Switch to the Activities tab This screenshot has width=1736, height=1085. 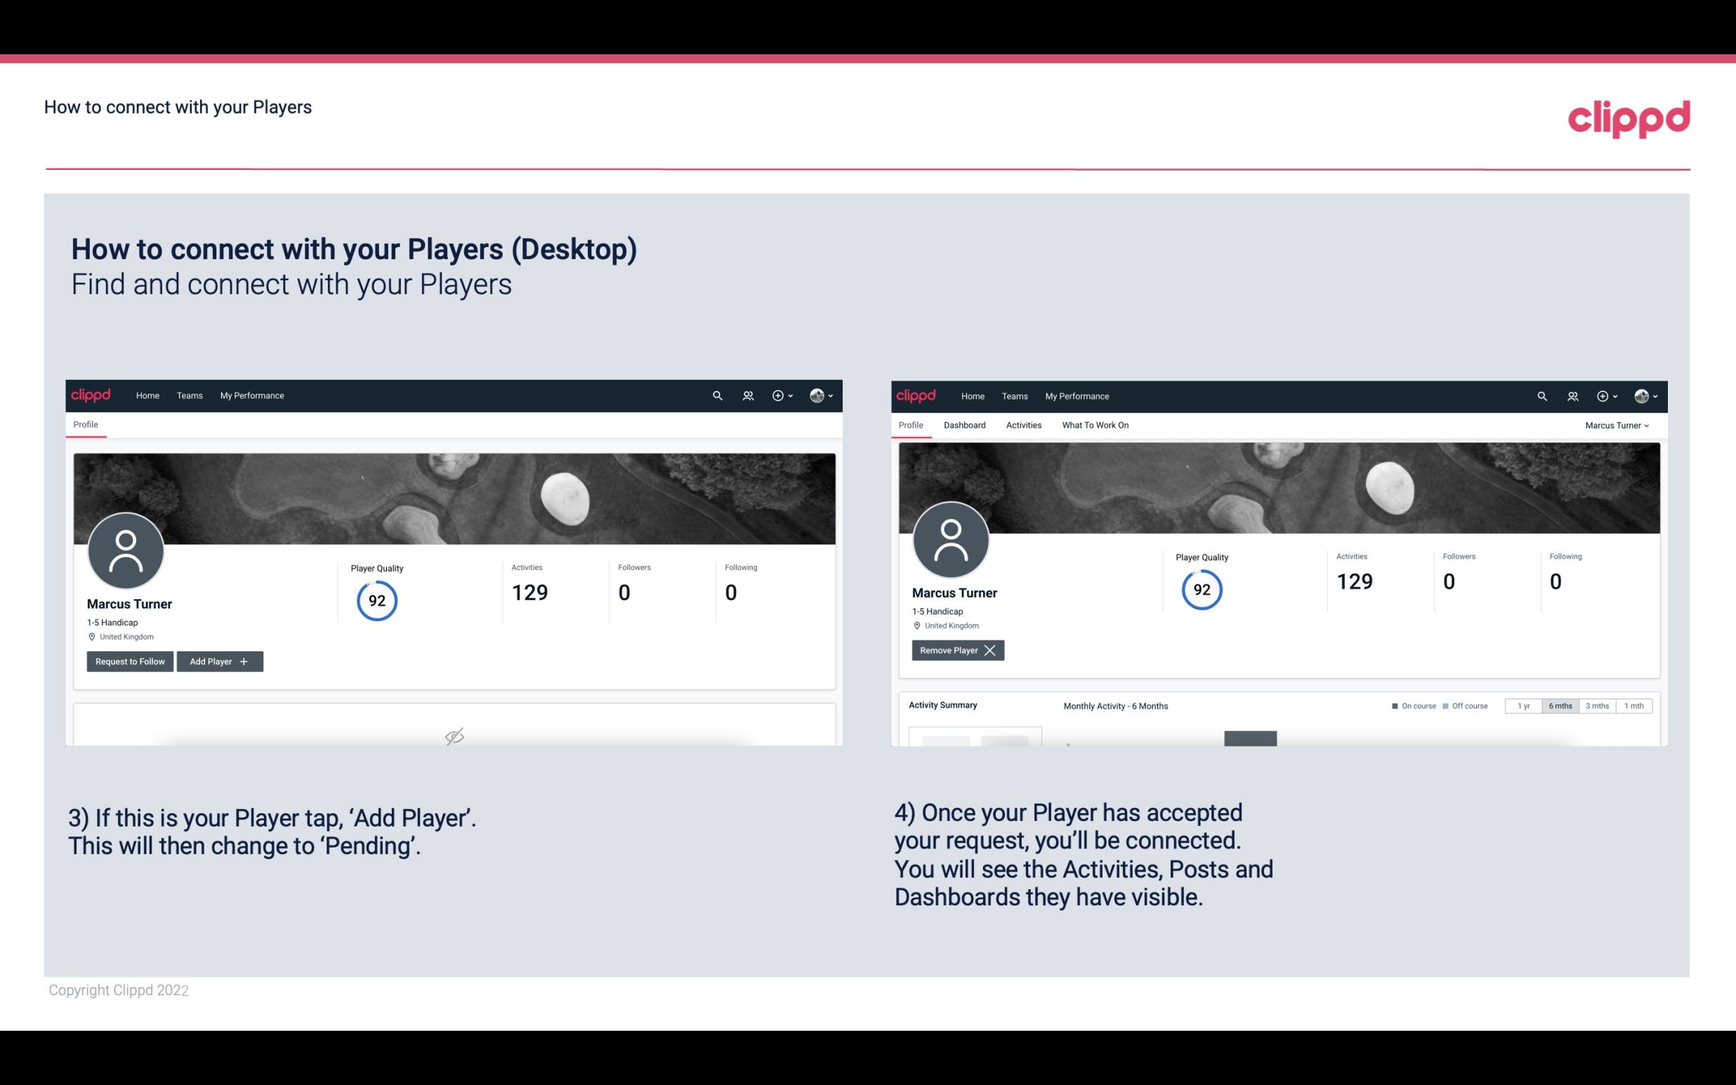pyautogui.click(x=1024, y=423)
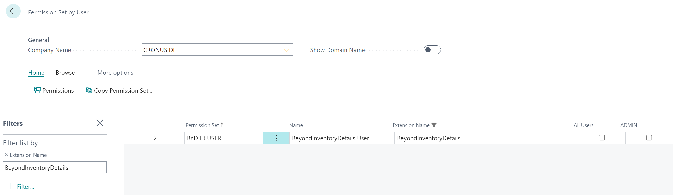Viewport: 673px width, 195px height.
Task: Click the Name column header
Action: tap(296, 125)
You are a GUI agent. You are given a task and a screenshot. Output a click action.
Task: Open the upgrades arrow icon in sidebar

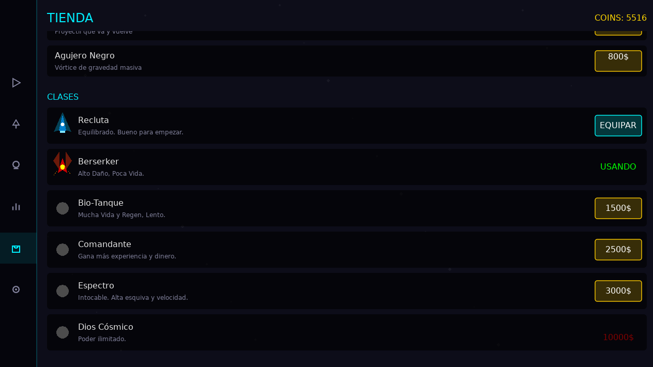(16, 124)
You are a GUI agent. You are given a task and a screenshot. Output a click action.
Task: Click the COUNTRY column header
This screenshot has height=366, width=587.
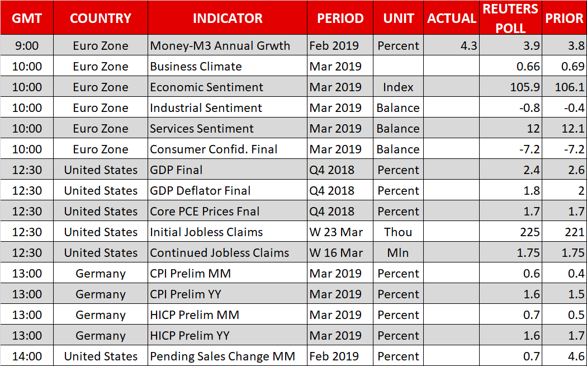pyautogui.click(x=101, y=18)
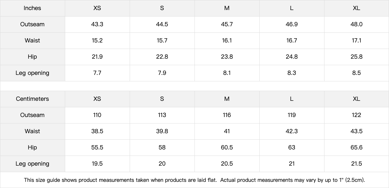Click the 110 outseam centimeter value
Viewport: 389px width, 188px height.
tap(97, 115)
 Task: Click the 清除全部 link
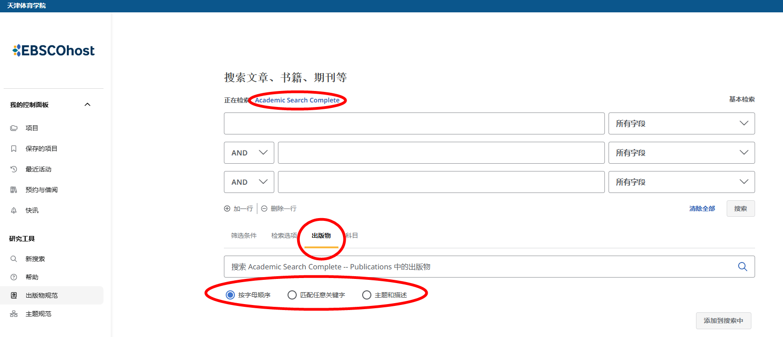702,209
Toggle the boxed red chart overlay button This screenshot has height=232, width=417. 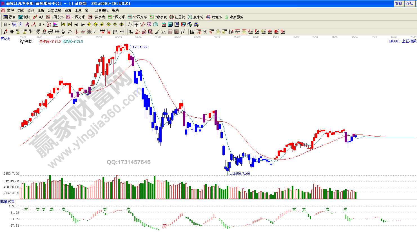pyautogui.click(x=49, y=24)
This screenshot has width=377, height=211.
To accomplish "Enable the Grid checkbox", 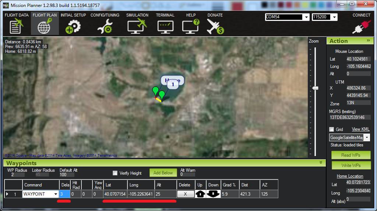I will point(331,130).
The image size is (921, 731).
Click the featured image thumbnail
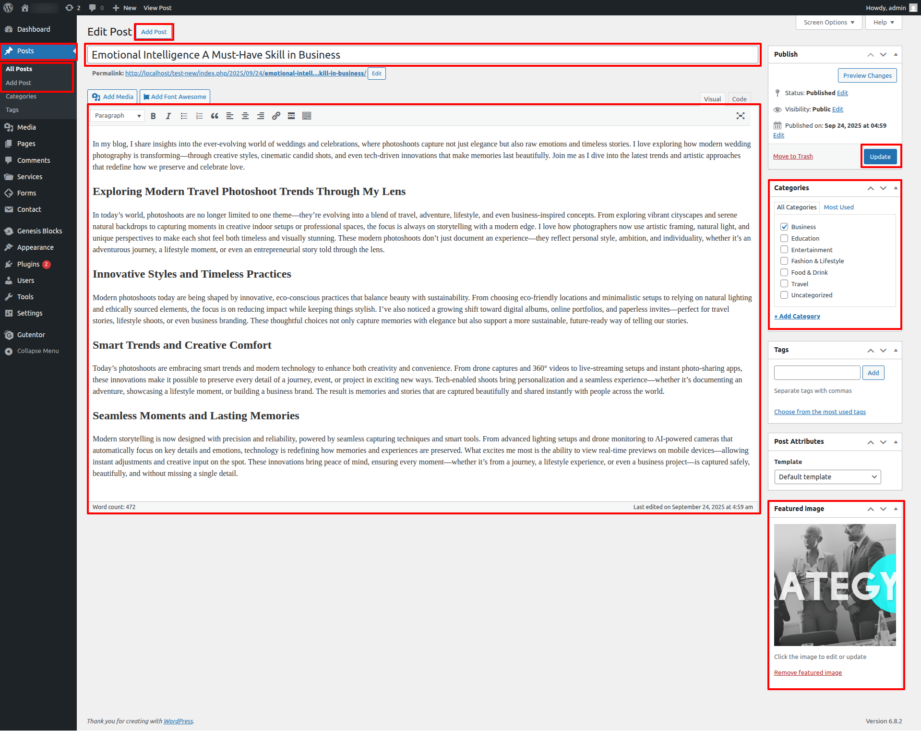click(x=835, y=585)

- [Exercise description]
How many lines in the entries above contain the word "image"? Case counts, and the reply should be the number alone.

- [Task response]
2